I discovered 2 months ago that a large site I work on had not been indexed by Google for A Long Time. When I say not indexed, I mean that, when I search for this site, pages on a certain subdomain had a Cached date from many months ago.
I’ve learned a lot while trying to fix this problem, so I thought I’d share it here.
If your cached date is significantly in the past, then one of two things is happening:
- Google is not crawling
- Google is crawling but not indexing
Google is not crawling
First, check your robots.txt. If you have it, it could have an error in it. Even if you do not have it, it could still be your problem.
Sign up for Google Webmaster Tools, verify your site, and see if Google reports any errors in Tools > Analyze robots.txt.
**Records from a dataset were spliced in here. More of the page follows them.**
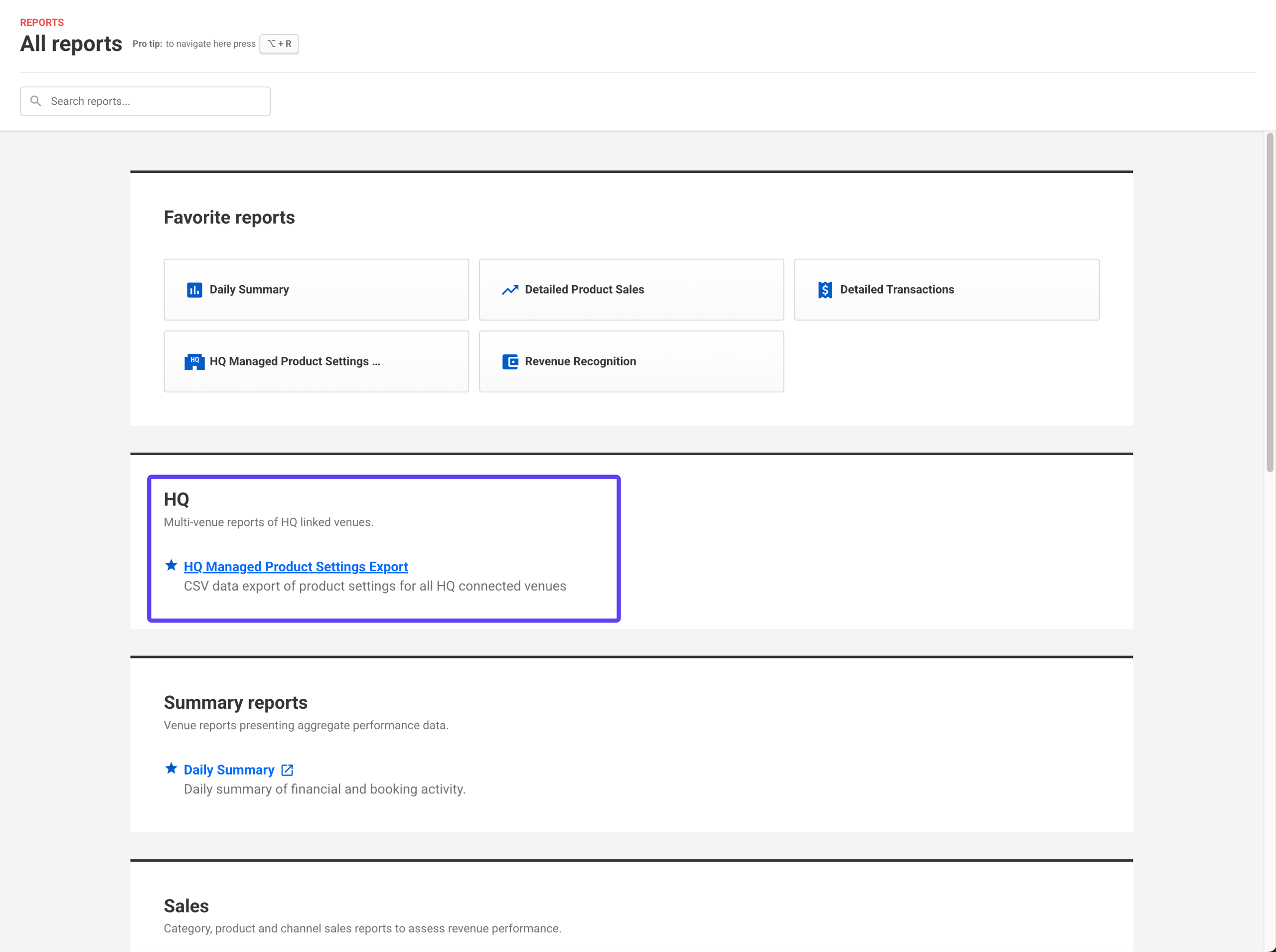
Task: Open the Revenue Recognition favorite card
Action: (x=631, y=361)
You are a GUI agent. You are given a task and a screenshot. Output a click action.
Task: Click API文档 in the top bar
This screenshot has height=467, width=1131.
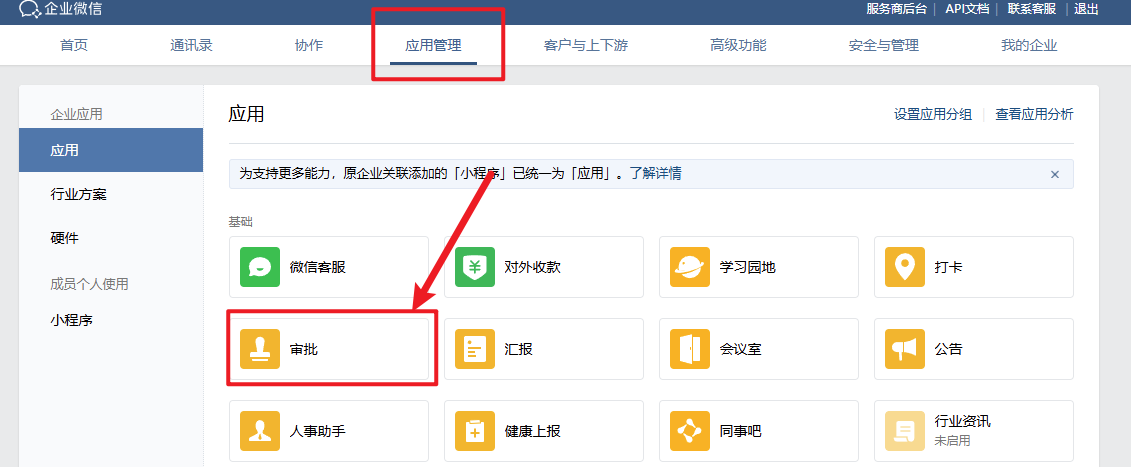(x=967, y=9)
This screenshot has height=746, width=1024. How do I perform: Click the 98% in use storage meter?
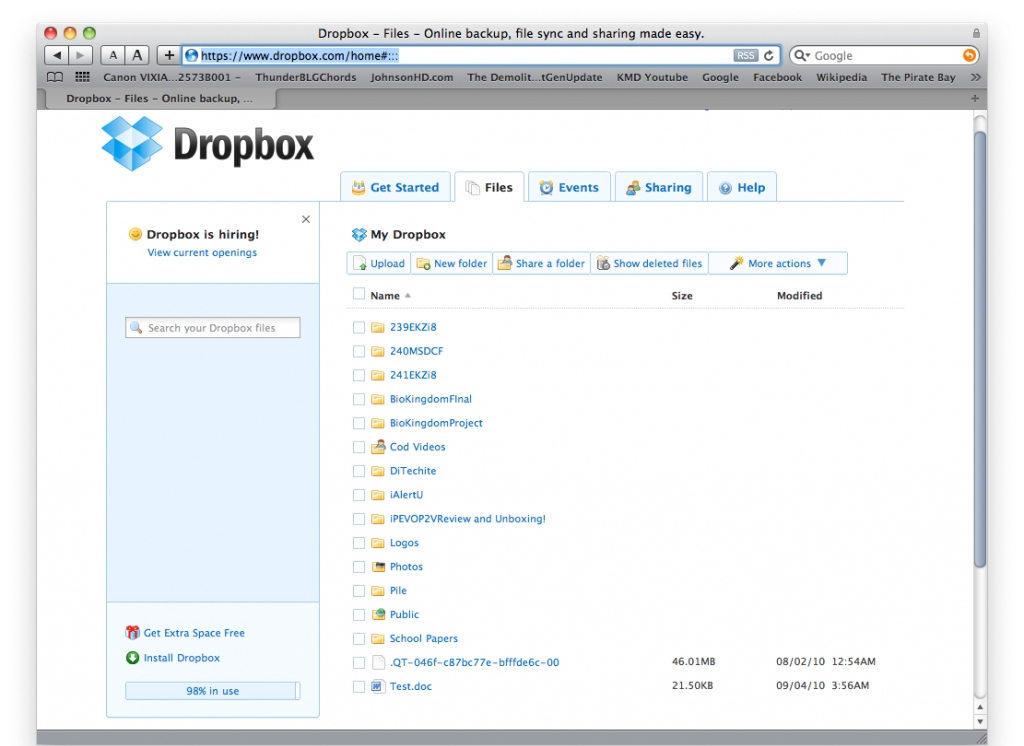[x=212, y=690]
If it reports errors, then your path is obvious. If it does not, then look at the Status.
Network unreachable: robots.txt unreachable
Your ISP may be blocking the Googlebot. It can make so many crawling requests than an ISP may mistake them for ‘abuse’. Talk to your ISP or system administrator to see if they are blocking IPs in the 66.249. range. (You should research other IP blocks for the Googlebot, as they could change any time.)
If your ISP swears this isn’t the case, but you don’t see the Googlebot in your server logs, keep asking them until they’re sure and extremely sick of you. These logs can be found in /var/log/httpd on an Apache system.
Please check back later.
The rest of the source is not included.